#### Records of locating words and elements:
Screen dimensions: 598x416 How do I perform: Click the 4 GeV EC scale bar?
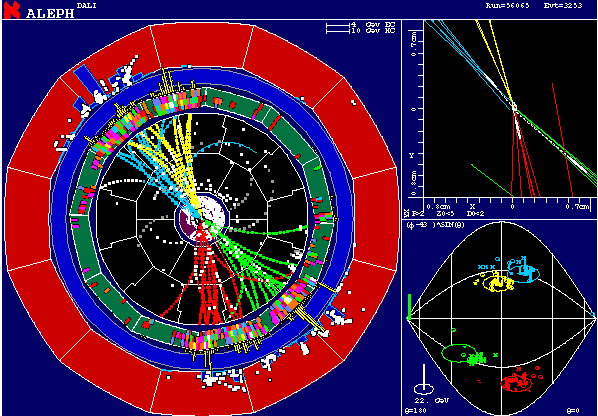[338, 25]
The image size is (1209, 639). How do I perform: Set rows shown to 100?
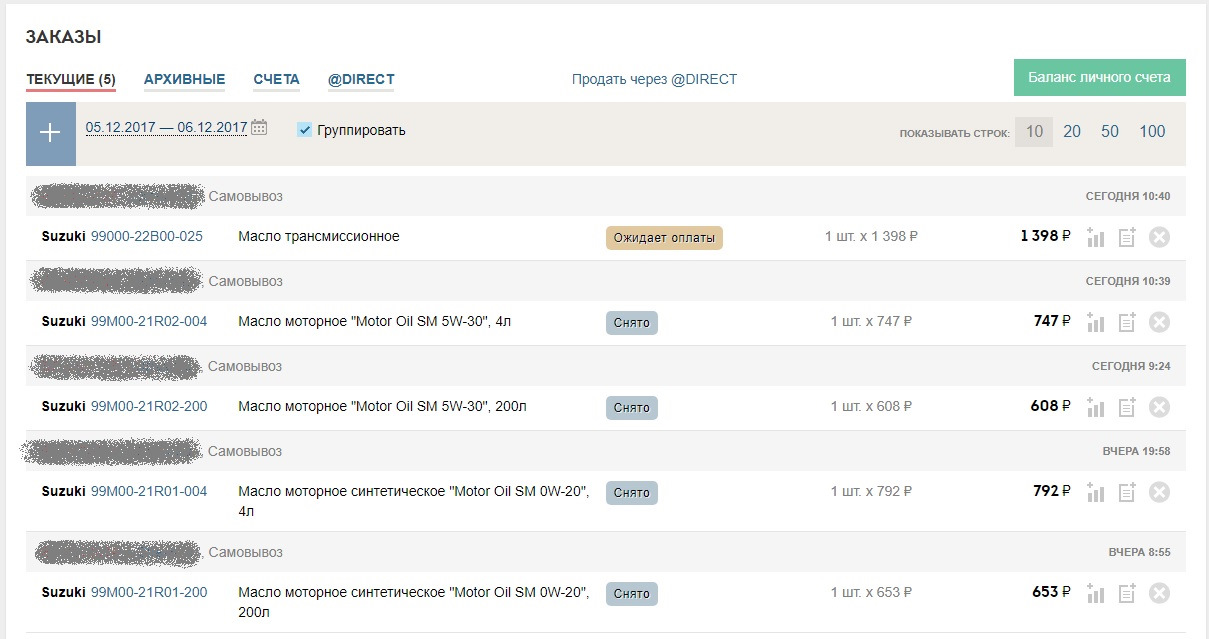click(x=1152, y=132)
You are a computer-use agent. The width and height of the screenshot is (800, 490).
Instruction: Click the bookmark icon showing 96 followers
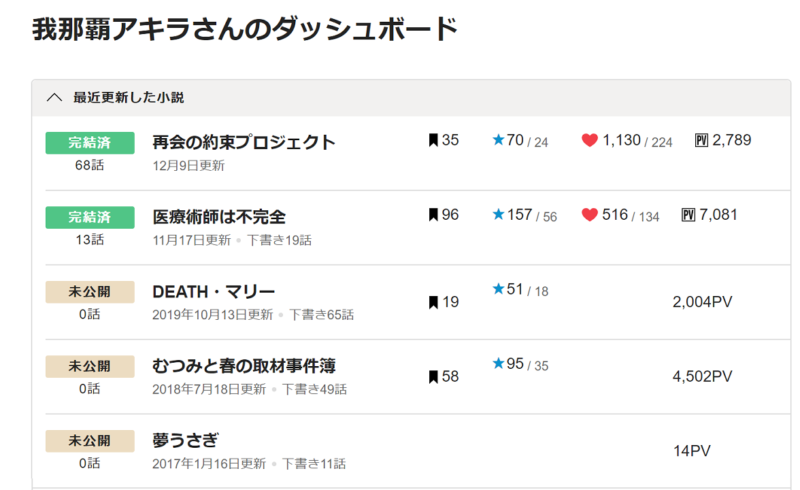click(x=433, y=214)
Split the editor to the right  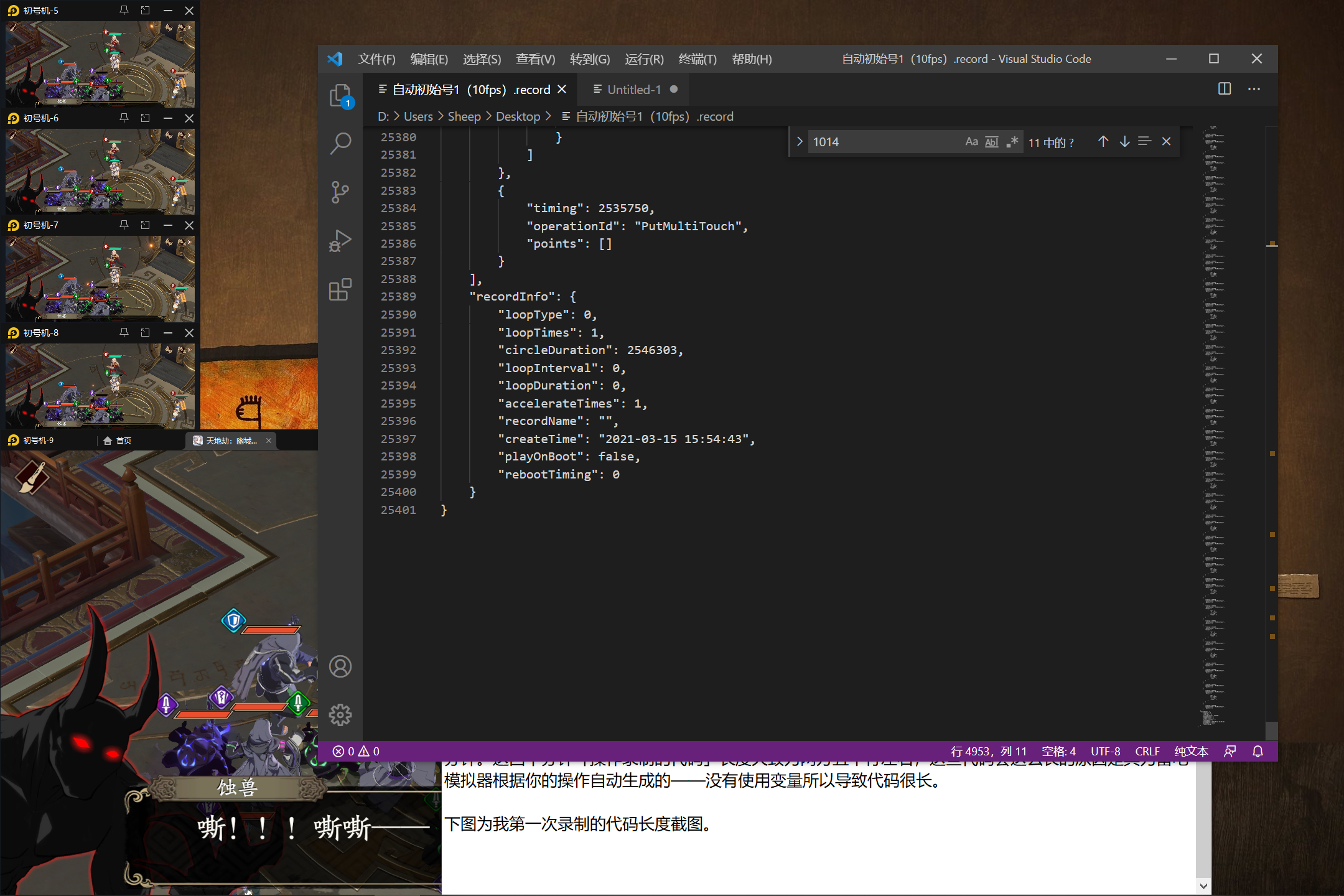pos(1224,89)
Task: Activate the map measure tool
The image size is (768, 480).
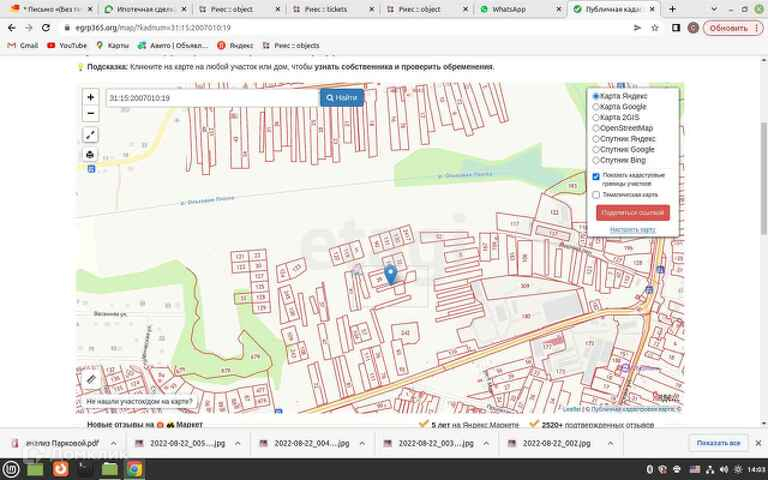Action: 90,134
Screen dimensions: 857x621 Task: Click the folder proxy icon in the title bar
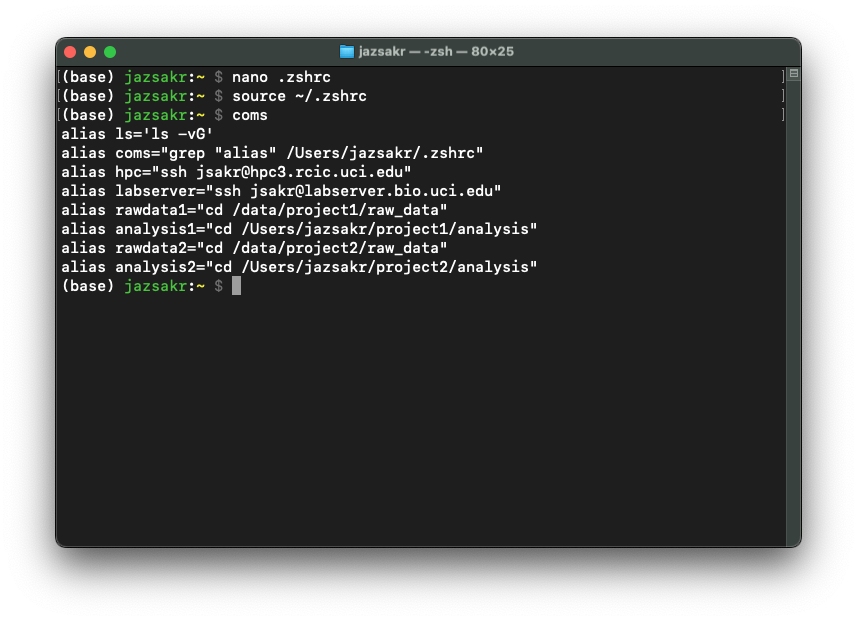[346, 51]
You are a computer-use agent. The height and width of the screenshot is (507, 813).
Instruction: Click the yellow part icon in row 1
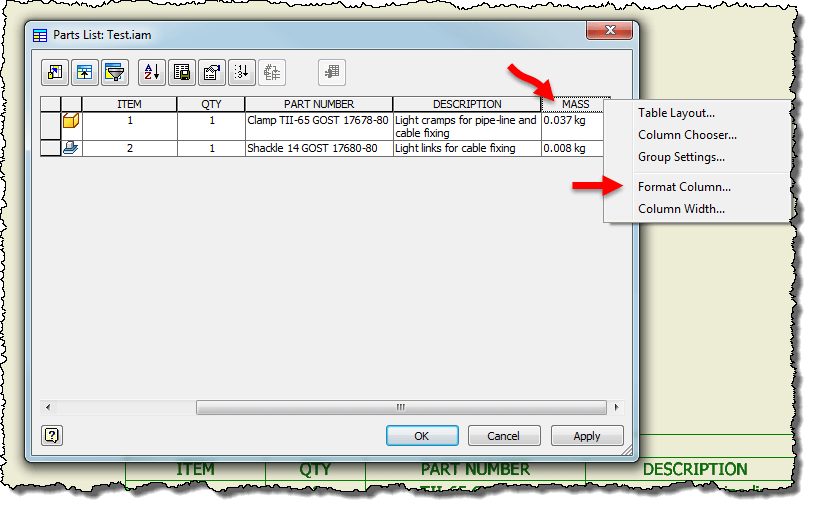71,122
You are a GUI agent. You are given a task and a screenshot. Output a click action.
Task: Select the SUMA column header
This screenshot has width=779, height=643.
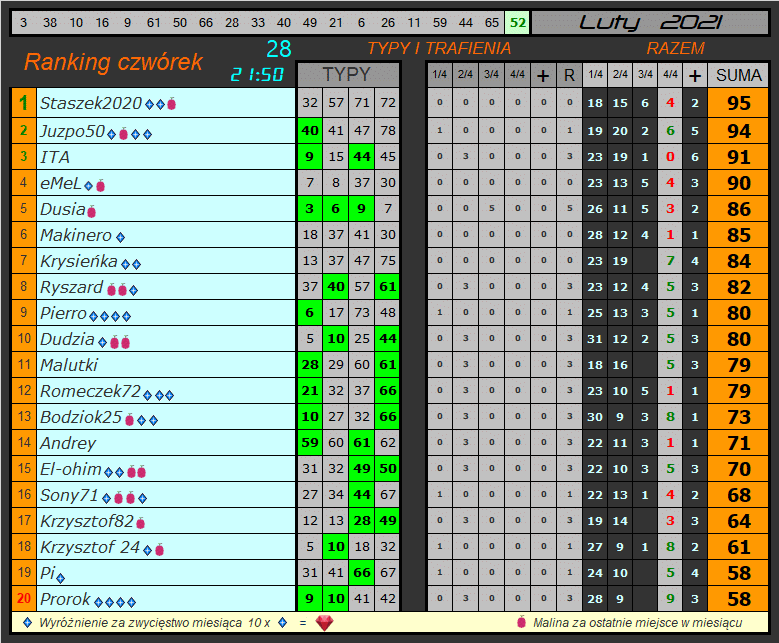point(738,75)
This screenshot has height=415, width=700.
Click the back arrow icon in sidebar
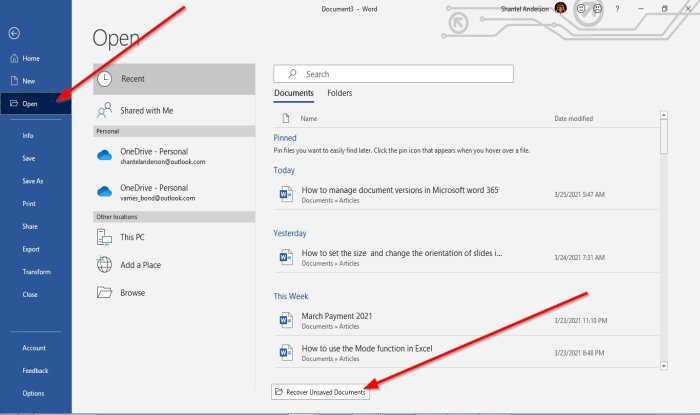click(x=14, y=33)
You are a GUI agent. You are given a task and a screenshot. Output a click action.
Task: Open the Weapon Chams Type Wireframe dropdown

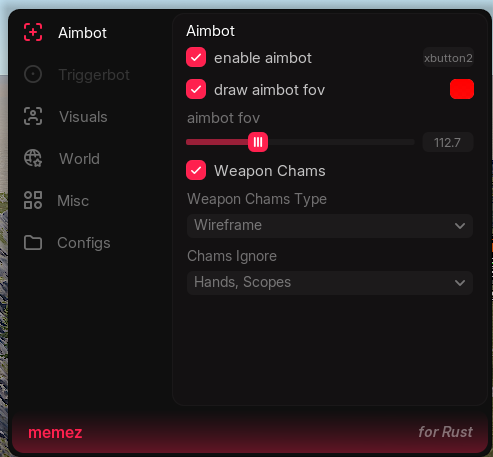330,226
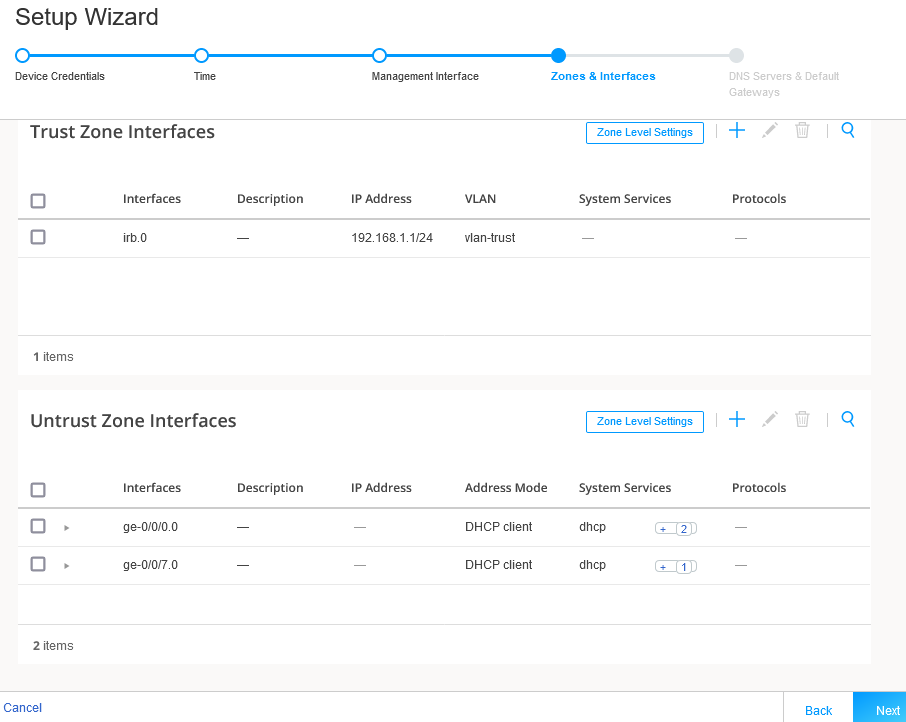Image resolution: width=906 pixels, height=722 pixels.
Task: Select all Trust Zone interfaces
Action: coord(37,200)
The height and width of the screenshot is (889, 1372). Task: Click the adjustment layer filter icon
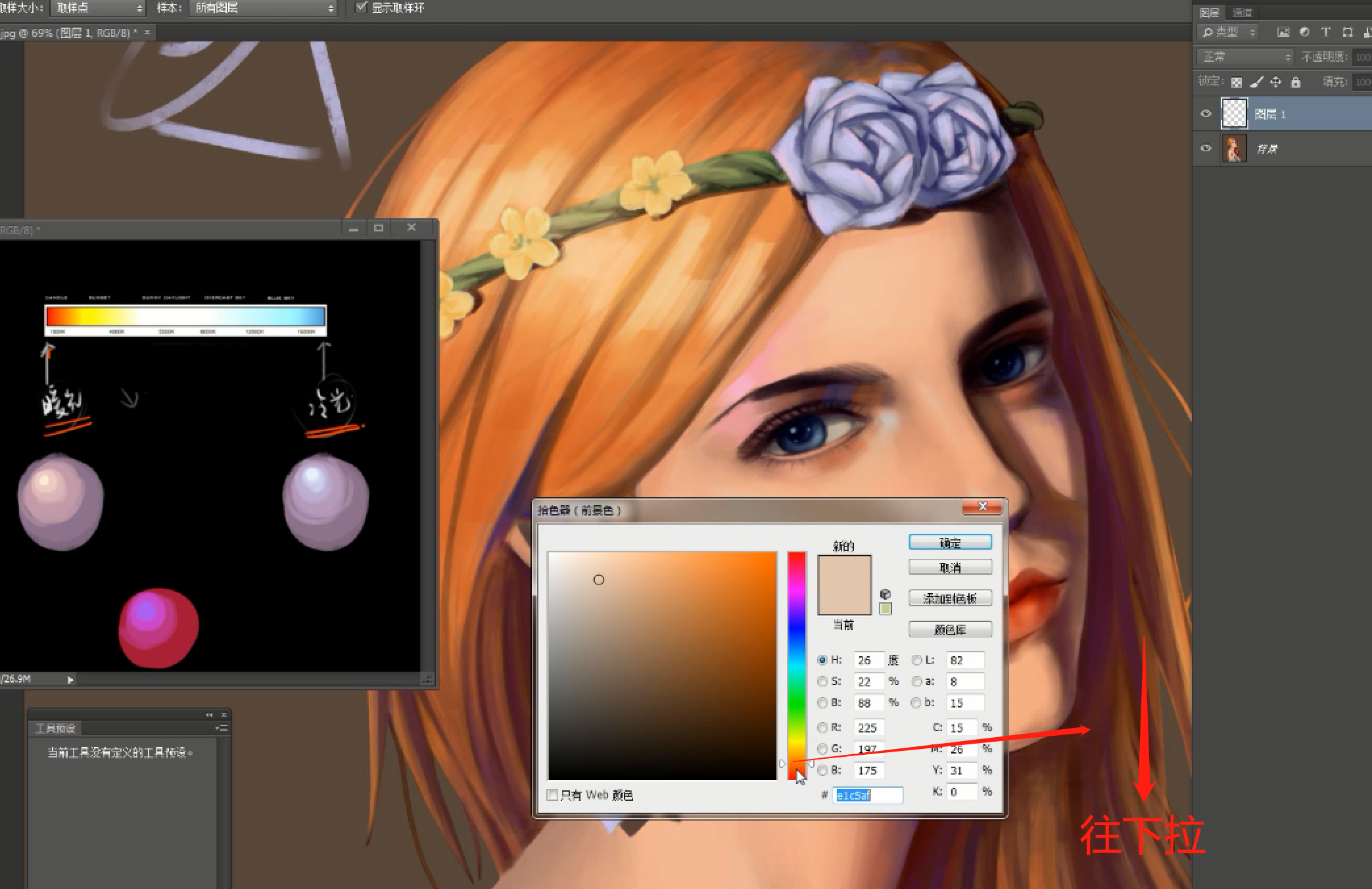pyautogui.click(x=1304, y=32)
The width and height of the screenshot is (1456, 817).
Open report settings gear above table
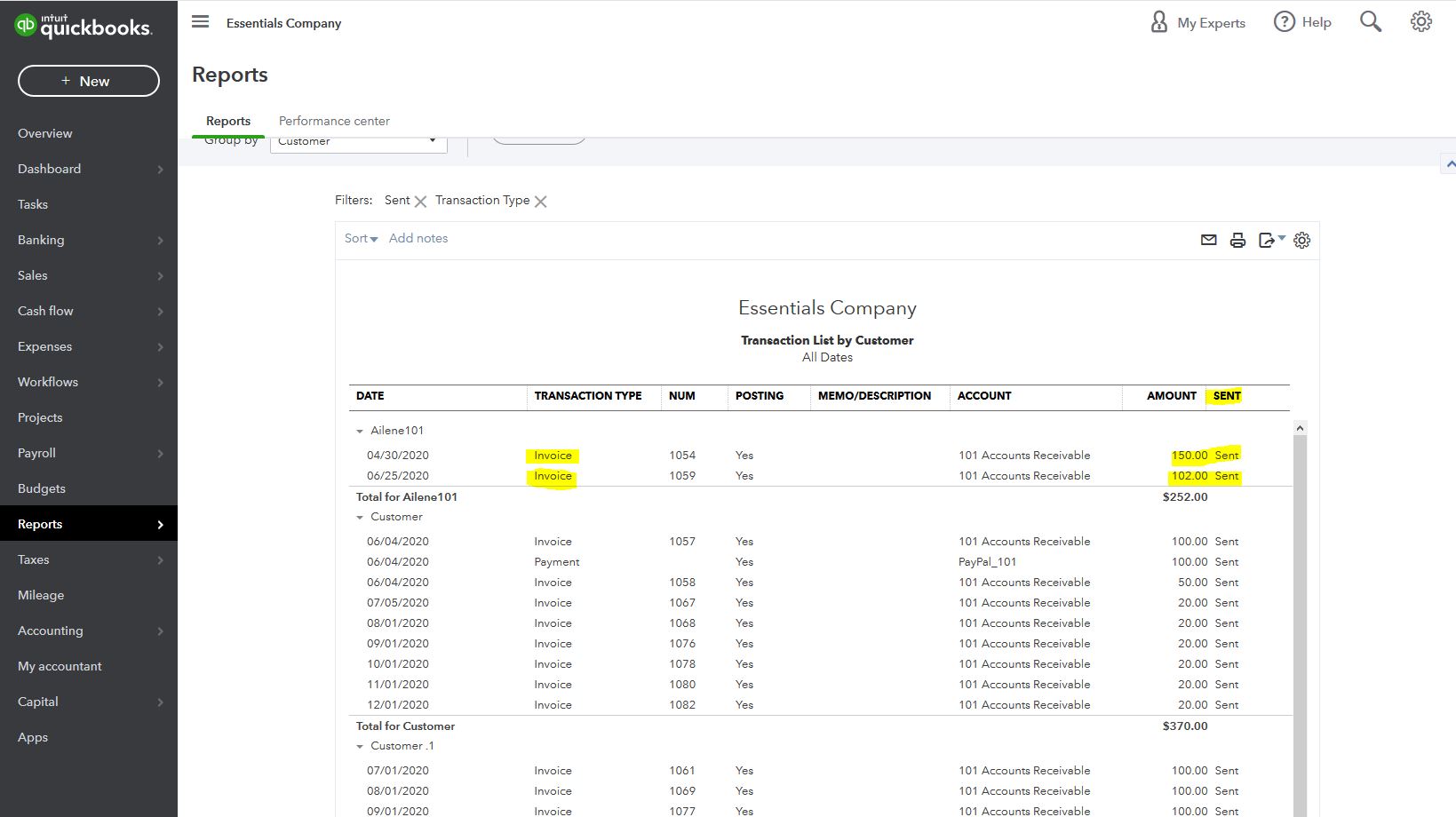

#### Short task:
Begin at the line that contains "You are a computer-use agent. The height" and stop at the end of the items. Output those lines as a numbered list, omitting blank lines and leaving out the pictures.

#### Problem solution:
1. You are a computer-use agent. The height and width of the screenshot is (507, 813).
2. Instruction: Click the yellow part icon in row 1
3. 71,122
4. You are a GUI agent. You are given a task and a screenshot. Output a click action.
5. Task: Select the SUMA column header
6. This screenshot has width=779, height=643.
7. point(738,75)
8. This screenshot has height=415, width=700.
9. Click the back arrow icon in sidebar
10. click(x=14, y=33)
11. You are a GUI agent. You are given a task and a screenshot. Output a click action.
12. Task: Open the Weapon Chams Type Wireframe dropdown
13. 330,226
14. Image resolution: width=906 pixels, height=722 pixels.
15. Task: Select all Trust Zone interfaces
16. Action: coord(37,200)
17. The height and width of the screenshot is (889, 1372). Task: Click the adjustment layer filter icon
18. pyautogui.click(x=1304, y=32)
19. The width and height of the screenshot is (1456, 817).
20. Open report settings gear above table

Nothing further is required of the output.